- Devesilovo Location within Bulgaria
- Coordinates: 41°20′14″N 25°40′00″E﻿ / ﻿41.3373°N 25.6668°E
- Country: Bulgaria
- Province: Kardzhali Province
- Municipality: Krumovgrad
- Elevation: 539 m (1,768 ft)
- Time zone: UTC+2 (EET)
- • Summer (DST): UTC+3 (EEST)

= Devesilovo =

Devesilovo is a village in Krumovgrad Municipality, Kardzhali Province, southern Bulgaria.

==Landmarks==
In the neighboring village of Chernichevo, located 16 km (10 miles) east, The White River is notable for being the first river in the Eastern Rhodopes included in the "Natura 2000" ecological network. The river is famous for its winding course, which creates various shapes known as "The meanders of the White River."

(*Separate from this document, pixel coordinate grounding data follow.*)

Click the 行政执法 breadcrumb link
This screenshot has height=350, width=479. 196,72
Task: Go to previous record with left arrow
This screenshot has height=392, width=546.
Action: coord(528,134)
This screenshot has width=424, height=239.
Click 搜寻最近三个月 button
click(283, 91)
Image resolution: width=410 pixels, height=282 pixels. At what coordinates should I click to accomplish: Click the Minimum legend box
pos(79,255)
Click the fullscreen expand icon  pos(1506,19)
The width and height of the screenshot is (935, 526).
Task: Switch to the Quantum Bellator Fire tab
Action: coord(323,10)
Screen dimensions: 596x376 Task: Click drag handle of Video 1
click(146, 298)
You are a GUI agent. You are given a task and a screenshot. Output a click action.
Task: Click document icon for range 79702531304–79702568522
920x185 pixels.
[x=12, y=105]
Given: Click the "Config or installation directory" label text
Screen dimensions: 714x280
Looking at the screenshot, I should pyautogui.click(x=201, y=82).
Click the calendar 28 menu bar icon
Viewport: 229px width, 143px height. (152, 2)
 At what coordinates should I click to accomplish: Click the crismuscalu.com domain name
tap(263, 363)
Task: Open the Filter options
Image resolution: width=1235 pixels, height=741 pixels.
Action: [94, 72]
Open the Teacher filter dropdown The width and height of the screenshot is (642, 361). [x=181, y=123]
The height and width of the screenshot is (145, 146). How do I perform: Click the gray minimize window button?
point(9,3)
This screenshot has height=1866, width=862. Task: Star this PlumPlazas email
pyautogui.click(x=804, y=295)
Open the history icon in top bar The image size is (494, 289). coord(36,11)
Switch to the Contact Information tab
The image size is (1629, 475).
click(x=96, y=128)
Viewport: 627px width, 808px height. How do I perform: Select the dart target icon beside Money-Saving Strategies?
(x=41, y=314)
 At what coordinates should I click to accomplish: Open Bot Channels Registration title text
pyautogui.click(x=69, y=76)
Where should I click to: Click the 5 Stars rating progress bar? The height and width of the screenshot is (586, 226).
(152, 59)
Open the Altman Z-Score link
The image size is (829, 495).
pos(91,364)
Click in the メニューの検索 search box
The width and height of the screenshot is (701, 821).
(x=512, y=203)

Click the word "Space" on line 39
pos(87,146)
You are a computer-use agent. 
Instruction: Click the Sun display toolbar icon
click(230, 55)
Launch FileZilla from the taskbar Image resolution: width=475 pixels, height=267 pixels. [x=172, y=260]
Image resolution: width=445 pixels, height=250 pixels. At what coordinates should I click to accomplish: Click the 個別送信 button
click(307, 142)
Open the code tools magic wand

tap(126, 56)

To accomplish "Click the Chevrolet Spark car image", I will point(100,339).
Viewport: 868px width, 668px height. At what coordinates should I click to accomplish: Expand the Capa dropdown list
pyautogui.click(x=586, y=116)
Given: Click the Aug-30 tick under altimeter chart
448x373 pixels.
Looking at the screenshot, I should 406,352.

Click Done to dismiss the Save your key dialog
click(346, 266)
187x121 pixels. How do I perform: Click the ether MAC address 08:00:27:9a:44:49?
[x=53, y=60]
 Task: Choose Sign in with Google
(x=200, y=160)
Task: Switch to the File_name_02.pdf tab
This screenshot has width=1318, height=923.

The village of Egrek, situated 8 km (5 miles) southwest, is home to five operational mills, which are recognized as cultural monuments. These mills are crucial for the local community as they provide the only means to grind flour for bread. Two of these mills are located near the asphalt road, making them accessible for visitors.

A traditional fair, known as "The Fair of the Devesils," is held annually in early May. This event takes place in the area referred to as "The Monument," also known to locals as "Stork Gully," which lies between the villages of Malak Devesil, Golyam Devesil, Devesilovo, and Devesilitsa.